Marco Rubio wants to repeal the Affordable Care Act: except for that little bit about not denying coverage for pre-existing conditions. But of course if you require insurance companies to cover everyone, you set up an incentive for people to stay uninsured until they get sick and the whole insurance structure crumbles. So you have to penalize people who don’t buy insurance. And - at American health care costs - you can’t mandate insurance purchase without providing subsidies for people who otherwise couldn’t afford it. And if you’re going to do all of that, you’d better try to put in some cost-containment measures. The whole thing actually does fit together.
Rubio’s position is that he loves the penthouse and wants to keep it; he’d just like to get rid of the building underneath. And remember, this is the Tea Party candidate.

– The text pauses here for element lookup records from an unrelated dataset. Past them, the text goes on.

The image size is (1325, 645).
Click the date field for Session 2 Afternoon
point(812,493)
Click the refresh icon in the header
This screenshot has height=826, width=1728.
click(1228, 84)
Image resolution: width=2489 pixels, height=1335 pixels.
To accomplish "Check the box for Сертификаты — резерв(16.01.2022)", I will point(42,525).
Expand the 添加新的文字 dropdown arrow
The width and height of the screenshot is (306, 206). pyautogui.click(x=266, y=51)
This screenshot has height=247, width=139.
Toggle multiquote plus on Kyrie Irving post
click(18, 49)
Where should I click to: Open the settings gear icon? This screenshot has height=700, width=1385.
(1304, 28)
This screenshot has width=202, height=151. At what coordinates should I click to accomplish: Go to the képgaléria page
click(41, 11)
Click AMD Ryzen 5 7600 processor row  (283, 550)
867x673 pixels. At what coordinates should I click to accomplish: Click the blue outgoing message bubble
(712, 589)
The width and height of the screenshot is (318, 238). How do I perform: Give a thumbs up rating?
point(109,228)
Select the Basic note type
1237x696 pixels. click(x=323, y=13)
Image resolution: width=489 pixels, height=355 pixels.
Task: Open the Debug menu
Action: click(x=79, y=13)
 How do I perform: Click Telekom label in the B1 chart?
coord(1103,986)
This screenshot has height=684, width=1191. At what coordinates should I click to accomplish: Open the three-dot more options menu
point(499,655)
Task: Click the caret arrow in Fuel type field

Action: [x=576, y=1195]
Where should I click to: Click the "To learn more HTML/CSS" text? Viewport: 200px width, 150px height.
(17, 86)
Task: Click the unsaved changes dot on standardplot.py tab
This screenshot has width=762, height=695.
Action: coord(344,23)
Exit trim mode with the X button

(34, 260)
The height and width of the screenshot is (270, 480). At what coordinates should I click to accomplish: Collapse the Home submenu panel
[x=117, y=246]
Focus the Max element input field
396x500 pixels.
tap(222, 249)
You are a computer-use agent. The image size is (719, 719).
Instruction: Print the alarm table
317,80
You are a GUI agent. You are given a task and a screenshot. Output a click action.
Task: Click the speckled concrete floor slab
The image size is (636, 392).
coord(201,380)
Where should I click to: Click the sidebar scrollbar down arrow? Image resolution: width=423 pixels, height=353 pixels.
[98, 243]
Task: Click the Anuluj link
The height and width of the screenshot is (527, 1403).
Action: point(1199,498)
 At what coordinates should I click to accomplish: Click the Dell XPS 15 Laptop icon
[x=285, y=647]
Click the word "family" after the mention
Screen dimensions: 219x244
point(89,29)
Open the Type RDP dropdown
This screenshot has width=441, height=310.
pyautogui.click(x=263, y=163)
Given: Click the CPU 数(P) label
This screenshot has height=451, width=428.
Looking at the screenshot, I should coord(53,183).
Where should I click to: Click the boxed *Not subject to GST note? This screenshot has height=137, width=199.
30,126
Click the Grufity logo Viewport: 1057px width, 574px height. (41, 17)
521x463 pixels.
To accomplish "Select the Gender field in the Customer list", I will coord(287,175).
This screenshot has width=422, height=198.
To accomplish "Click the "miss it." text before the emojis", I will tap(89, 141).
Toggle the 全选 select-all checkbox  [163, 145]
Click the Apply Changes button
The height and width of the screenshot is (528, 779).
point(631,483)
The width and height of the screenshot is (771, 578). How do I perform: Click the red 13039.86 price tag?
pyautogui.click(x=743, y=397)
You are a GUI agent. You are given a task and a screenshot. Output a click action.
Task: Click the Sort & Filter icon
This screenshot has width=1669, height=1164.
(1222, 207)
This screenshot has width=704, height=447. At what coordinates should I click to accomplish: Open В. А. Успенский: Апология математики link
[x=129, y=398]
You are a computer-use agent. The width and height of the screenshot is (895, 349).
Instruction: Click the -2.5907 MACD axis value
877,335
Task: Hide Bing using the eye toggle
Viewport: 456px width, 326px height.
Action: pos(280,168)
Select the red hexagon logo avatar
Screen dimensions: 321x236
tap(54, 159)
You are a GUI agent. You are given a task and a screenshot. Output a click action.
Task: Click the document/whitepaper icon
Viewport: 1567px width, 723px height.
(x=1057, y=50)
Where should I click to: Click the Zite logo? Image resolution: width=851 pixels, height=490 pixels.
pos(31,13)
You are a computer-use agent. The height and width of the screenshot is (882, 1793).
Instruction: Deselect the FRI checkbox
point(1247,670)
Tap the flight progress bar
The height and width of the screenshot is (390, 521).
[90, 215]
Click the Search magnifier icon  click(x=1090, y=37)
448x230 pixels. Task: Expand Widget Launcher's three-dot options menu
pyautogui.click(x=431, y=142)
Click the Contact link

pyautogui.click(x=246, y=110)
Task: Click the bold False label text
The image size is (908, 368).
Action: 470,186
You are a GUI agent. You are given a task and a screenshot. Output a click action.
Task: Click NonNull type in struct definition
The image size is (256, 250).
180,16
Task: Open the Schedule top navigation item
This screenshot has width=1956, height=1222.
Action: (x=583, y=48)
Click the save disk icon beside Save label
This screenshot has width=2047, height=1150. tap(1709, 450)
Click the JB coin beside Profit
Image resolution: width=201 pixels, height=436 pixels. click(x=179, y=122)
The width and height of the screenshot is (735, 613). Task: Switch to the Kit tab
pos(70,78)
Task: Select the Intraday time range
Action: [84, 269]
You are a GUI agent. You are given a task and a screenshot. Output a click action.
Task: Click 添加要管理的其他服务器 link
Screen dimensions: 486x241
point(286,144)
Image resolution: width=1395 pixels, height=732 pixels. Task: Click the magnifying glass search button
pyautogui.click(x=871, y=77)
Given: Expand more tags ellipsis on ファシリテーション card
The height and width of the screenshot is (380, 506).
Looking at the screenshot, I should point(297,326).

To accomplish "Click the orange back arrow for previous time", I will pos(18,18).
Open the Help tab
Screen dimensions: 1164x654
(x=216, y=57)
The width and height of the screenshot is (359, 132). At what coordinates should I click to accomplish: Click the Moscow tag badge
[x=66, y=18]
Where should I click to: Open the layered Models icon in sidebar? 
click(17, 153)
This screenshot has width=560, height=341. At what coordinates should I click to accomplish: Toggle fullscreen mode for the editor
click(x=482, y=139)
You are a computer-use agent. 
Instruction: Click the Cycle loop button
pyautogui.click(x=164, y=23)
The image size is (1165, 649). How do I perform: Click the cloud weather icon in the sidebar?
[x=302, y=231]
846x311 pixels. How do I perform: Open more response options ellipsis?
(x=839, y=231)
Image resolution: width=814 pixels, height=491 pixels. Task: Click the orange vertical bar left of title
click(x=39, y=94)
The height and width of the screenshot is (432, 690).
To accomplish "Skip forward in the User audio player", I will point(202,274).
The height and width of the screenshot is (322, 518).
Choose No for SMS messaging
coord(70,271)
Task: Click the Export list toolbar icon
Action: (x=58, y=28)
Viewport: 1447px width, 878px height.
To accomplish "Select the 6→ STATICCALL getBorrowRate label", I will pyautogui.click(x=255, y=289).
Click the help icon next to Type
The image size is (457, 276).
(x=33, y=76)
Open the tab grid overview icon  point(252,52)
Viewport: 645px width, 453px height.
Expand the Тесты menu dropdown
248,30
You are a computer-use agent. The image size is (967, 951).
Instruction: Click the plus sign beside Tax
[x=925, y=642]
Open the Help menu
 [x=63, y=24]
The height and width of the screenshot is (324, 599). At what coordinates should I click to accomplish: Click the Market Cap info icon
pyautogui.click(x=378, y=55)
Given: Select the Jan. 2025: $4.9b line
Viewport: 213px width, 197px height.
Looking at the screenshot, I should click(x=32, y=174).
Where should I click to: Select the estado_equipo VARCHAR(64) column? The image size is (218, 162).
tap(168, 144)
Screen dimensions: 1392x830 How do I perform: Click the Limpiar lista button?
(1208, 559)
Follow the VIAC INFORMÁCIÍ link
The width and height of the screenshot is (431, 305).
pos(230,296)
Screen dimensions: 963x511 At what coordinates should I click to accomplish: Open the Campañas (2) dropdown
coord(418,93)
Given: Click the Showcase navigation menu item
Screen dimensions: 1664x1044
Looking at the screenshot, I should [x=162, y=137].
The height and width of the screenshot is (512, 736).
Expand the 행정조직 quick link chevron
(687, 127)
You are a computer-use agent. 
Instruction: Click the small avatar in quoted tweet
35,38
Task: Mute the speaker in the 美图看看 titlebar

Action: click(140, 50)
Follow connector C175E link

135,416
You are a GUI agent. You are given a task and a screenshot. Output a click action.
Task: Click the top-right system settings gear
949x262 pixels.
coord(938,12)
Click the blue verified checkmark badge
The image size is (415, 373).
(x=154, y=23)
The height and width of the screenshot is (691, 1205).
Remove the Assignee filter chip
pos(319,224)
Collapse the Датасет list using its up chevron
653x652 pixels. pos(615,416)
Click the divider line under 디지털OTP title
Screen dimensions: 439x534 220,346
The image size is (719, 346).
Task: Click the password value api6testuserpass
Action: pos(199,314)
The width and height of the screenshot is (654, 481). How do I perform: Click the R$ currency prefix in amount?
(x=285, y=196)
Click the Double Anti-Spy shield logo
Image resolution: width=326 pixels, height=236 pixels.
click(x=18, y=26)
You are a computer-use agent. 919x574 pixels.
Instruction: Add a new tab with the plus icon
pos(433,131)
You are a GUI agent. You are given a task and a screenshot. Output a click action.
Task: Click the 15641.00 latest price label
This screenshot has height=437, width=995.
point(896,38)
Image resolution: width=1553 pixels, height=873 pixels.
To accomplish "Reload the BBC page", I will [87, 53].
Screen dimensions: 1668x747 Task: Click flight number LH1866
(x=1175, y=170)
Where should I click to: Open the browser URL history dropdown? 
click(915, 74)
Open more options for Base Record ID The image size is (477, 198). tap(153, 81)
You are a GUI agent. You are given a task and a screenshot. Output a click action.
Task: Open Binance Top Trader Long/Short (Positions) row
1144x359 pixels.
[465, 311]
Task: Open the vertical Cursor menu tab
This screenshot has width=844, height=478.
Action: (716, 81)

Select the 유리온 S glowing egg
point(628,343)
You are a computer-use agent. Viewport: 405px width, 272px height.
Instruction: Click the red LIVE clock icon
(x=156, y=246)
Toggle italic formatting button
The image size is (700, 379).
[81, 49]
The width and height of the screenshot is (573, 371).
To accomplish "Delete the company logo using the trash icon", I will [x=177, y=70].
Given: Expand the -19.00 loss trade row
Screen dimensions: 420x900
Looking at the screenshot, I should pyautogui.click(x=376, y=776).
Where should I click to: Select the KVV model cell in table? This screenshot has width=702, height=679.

With support for ACA continuing to rise gradually in the polls, Republicans who think they’re going to run on getting rid of it are going to find that the status quo bias that was their friend when ACA was just a proposal is their enemy now that it’s the law.
So I wish the best of luck to the discharge petition for the repeal of ACA. In fact, if I were the Speaker I’d ask the CBO to “score” ACA repeal - it will come in as adding something like a trillion dollars to the deficits - and then bring it to a vote even without the discharge.
To make the Tea Party pay for its lack of basic common sense, you need to make that metaphor stick: to create a meme to the effect that "He likes the building but hates the foundation." This would certainly work in a world in which old fashioned horse sense still plays a role.
Except that, here, the foundation IS rotten and unstable — as the original post points out, at the very beginning, the crucial decision came to not address the cancer but, rather, to try a band-aid in the form of pumping even more money through the private insurance parasites, in hopes that more access to health care would result. Like a badly tied tourniquet, the "fix" will soon cause as much damage as the underlying injury — starting with the idea that there is ANY limit on what the federal government can require people to do if you invent a Commerce Clause argument for it.
We know Medicare is constitutional, and we know it is far more efficient than the private parasites, and we know that the people who have it will not trade it for anything, especially not the parasite lottery we call private health insurance. If we had a Democrat in the White House and Democratic control of the House and Senate — coming on the heels of an epochal economic collapse — we could have expected an FDR-level approach, bringing Medicare to all Americans as a birthright. Instead, we have Rube Goldberg's device, brought to us by the moral midgets who have managed to continue the worst of Bush's policies and to implement none better in field after field.
A trillion dollars now? This is so stupid it's hard to even know where to begin.
Speaking of the above post's reference to the public's "feeling of being ruled by huge actors whose actions they can’t affect.", have you considered that relying on the people coming around to liking this polic or that has dangerous long term implications? Even if it works?
Suppose you suggested that I'd like caviar, and I vehemently insisted that I didn't want to eat fish eggs. You then tie me down, pry my mouth open, and force feed me some.
After a fit of gagging, I might eventually come around to thinking that this caviar stuff wasn't so bad after all. But I'd also come to the conclusion that you were a dangerous lunatic who didn't give a damn about what I wanted. And once you got those ropes off me, you'd better look out.
The public might, just might, decide that it likes the ACA. But keep shoving things down their throat, and they'll also decide that they'd rather not be ruled with an iron fist by people who have nothing but contempt for the opinions of the people they rule.